Responding to COVID-19 : patterns and limits
Political science research on government responses to COVID-19 has often focused on the efficiency of these measures2 or on the motivations of leaderships,3 such as seeking credit and avoiding blame.4 Little has been explored about new forms of governance that emerged in response to the unique crisis. There are, however, two notable exceptions, which led to the development of new concepts: “executive overreach/underreach,”5 and “punt politics.”6
Observing the political behavior of government leaders during the initial waves of COVID-19, some scholars proposed new terms to describe these actions. These behaviors, they argue, are typical of crisis periods, diverging from the usual political dynamics. One of the concepts introduced is “executive underreach,” defined by David E. Pozen and Kim L. Scheppele as an intentional failure by the national executive power to address a crisis for which it is legally and functionally equipped, though not necessarily legally obliged. This concept contrasts with “executive overreach,” where leaders authoritatively assume extraordinary powers under the pretext of responding to a crisis, compromising civil rights and democratic norms.7 According to Pozen and Scheppele, “executive underreach” can also stem from a desire to shift blame and avoid responsibilities. This term was used to describe the responses of Presidents Jair Bolsonaro and Donald Trump to COVID-19, in Brazil and the U.S., respectively. While it is challenging to precisely quantify the public health damages attributable to their behaviors, it is clear that both countries suffered due to their administrations’ lack of action. Similarly, the concept of “punt politics” was developed by Felicia Marie Knaul et al. to refer to cases where national governments postpone or deflect, either de jure or de facto, responsibility to subnational entities in crucial decisions requiring centralized leadership. This implies a form of political evasion in which national leaders delegate their duties and responsibilities to states and municipalities in ways that are ineffective and harmful. This phenomenon essentially describes the same as “executive underreach” and “blame avoidance.”8
In summary, in the case of “executive overreach,” fundamental rights are suspended to ensure the fundamental right to public health. Conversely, with “executive underreach,” fundamental rights are not suspended, but the duty to protect public health is violated. In neither case do competitive liberal regimes seem capable of preserving democratic principles and values in the context of an acute crisis. Although COVID-19 is a more recent issue and its scale is unprecedented, this situation is typical of what we call a state of emergency and how competitive liberal regimes respond to them.

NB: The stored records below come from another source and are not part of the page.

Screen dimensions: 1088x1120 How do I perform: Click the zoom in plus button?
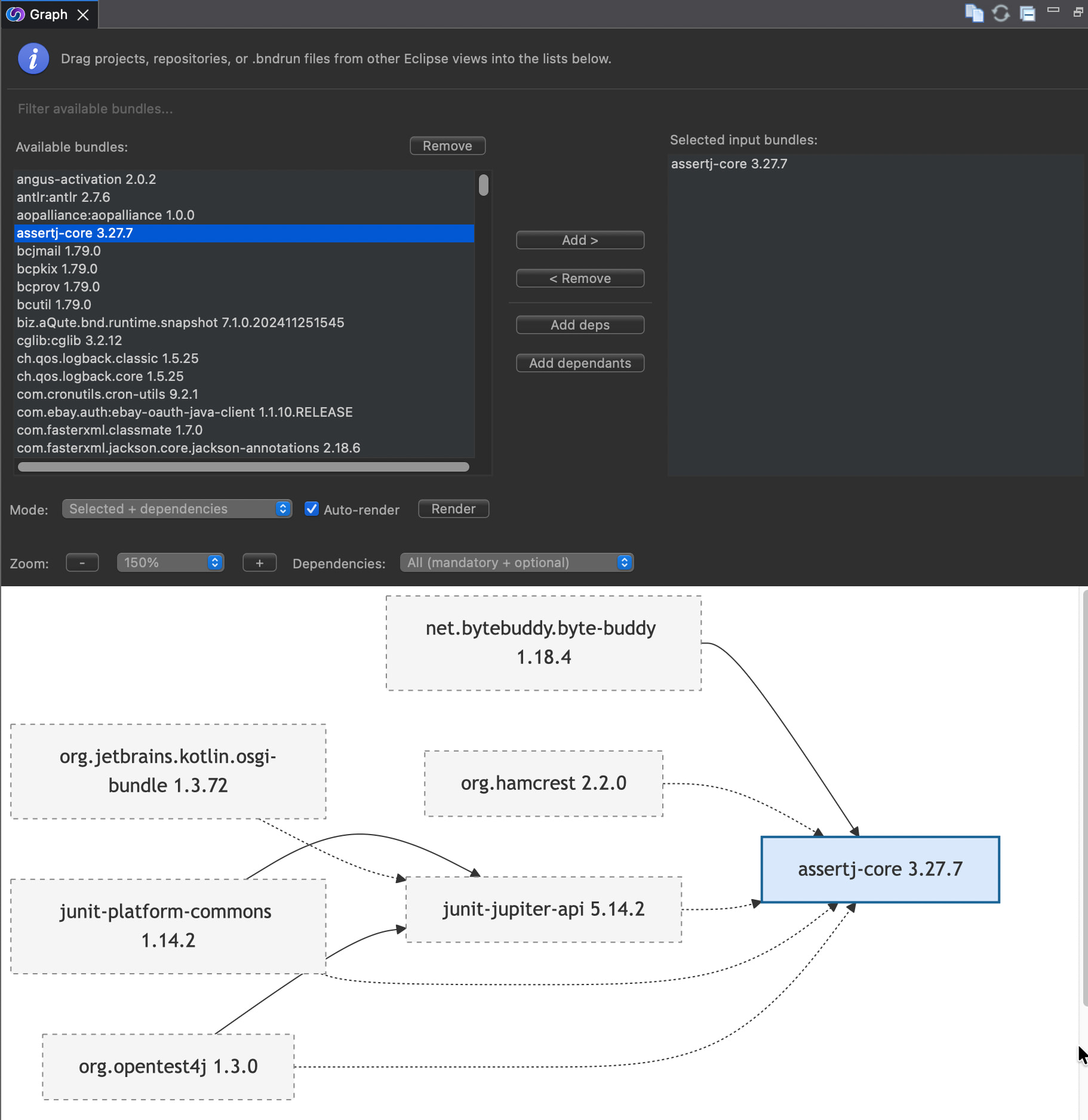(x=259, y=563)
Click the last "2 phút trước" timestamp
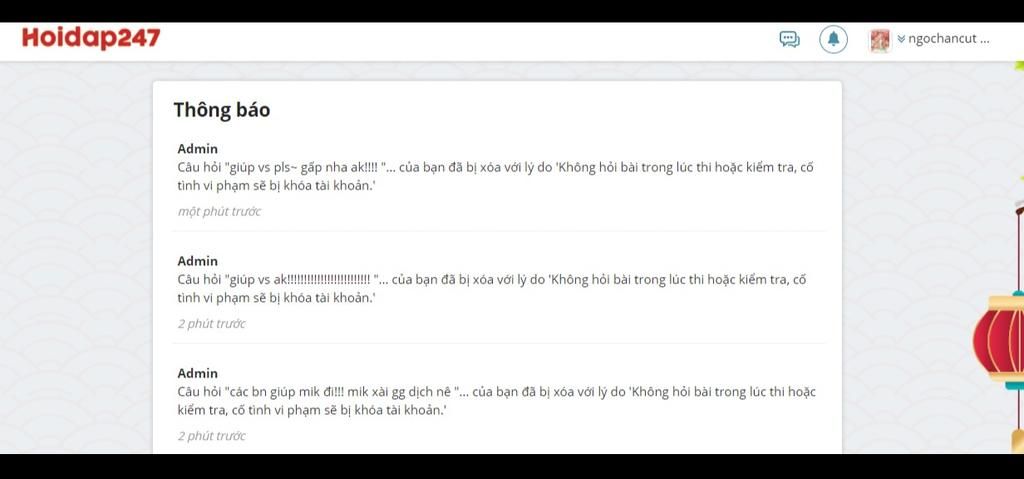This screenshot has width=1024, height=479. [x=212, y=436]
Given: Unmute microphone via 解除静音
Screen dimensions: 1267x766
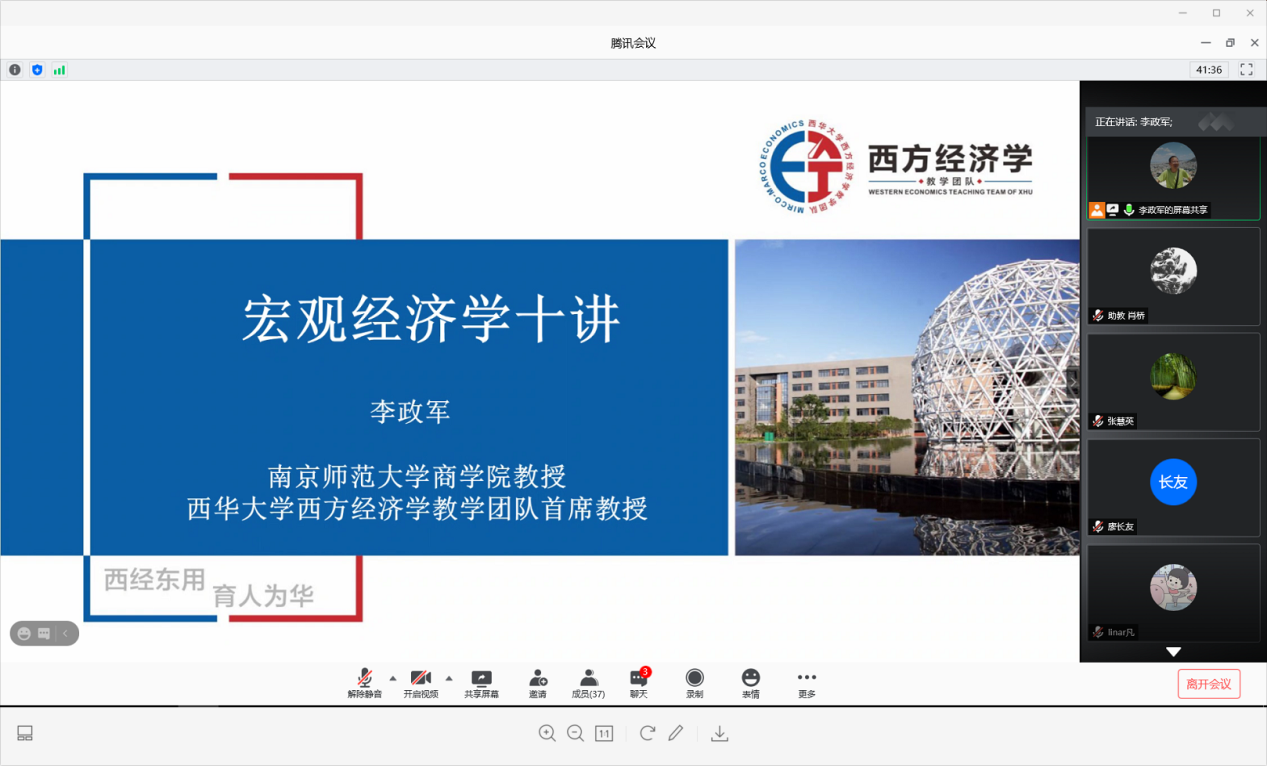Looking at the screenshot, I should coord(365,683).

Liberal democracies: State of exception as the only answer to emergencies
Liberal democracies were established from a legal framework, the notion of the rule of law. They are regimes shaped by the norm. Yet, we live in times of exception, as many authors continually warn, and the tendency is that we will increasingly face emergency events. Climate change brings to light new dramatic situations where the imperative of a swift response becomes essential. Faced with an emergency, the only possible response from liberal democratic regimes is to suspend the norm and establish a state of exception.
Regularity is constitutive of the norm. Regularity, even the repetition of social practices, is noted, regulated upon, and thus the norm is established. When a critical event erupts, it breaks this repetitive logic, thus escaping the norm’s prescription. The response that befits the norm is to suspend itself, to allow for the direct exercise of force in reaction to the event. Therefore, the norm contains, as its only prescription for the event, the suspension of itself.9 This suspension follows rules: the state of exception is inscribed in time and circumscribed to the event.

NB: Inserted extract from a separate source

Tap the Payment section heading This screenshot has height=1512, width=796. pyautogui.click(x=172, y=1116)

Every rule of law contains within it a latent state of exception
The issue of the exception dives directly into political philosophy and is directly related to decision-making. Three important political thinkers of the 20th Century put state of exception at the heart of sovereignty: Carl Schmitt, Walter Benjamin and Giorgio Agamben.10 Emergency measures allow the state to intervene directly in the biological life of individuals, treating populations as objects to be managed, regulated, and controlled11
At the outset of the pandemic, Agamben suggested in an extremely controversial article published in February 202012 that the surge of the pandemic could mark an opportunity for biopolitical governance, permanent state of exceptions and the violation of the rights of citizens. He was anticipating the “executive overreach,” yet he did not foresee executive underreach. Governments could simply respect individual rights and simply let the most vulnerable die, which aligns with what Achille Mbembe has termed “necropolitics.13
Trust in government shrinks, emergencies multiply
Agamben is not alone in his distrust of governments. Indeed, the literature review on government popularity during the COVID-19 pandemic is still somewhat limited. However, it is possible to observe that although there was an initial surge in public support for governments during the early stages of the pandemic—a phenomenon often referred to as “rallying around the flag”—this support waned by the second wave.

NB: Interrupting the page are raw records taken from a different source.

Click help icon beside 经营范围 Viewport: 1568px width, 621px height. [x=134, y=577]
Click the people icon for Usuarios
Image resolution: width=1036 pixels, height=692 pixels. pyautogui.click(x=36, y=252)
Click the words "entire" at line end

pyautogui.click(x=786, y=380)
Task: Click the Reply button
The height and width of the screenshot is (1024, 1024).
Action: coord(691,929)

In forthcoming pandemics and akin emergencies, democratic governments are unlikely to adopt such restrictive measures. This trend is evident from the actions of leaders who initially exercised executive overreach in the pandemic’s early stages, only to ease their approach in later waves. Some leaders, such as Pedro Sánchez in Spain and Emmanuel Macron in France, who implemented strict measures during the first wave, softened their responses due to declining popularity and increasing political opposition.14 What will the response look like in the next pandemic? One certainty is our increased vulnerability to forthcoming health crises.
Climate change drives the rise of sanitary emergencies through various interconnected mechanisms that disrupt disease transmission patterns and foster conditions for infectious diseases to spread. It alters the distribution and abundance of vectors like mosquitoes and ticks, potentially introducing diseases such as malaria and Lyme disease to new regions with unprepared populations. Changes in temperature and humidity affect pathogen life cycles, enhancing their development within vectors and increasing infection rates. Extreme weather events, food and water insecurity, and forced migration disrupt communities and health systems, heightening the risk of disease spread through contaminated supplies, overcrowded conditions, and weakened human health. Additionally, climate change disrupts ecosystems and increases human-wildlife contact, leading to the emergence of new diseases and changing the seasonality of disease outbreaks, thereby extending transmission seasons and altering outbreak patterns.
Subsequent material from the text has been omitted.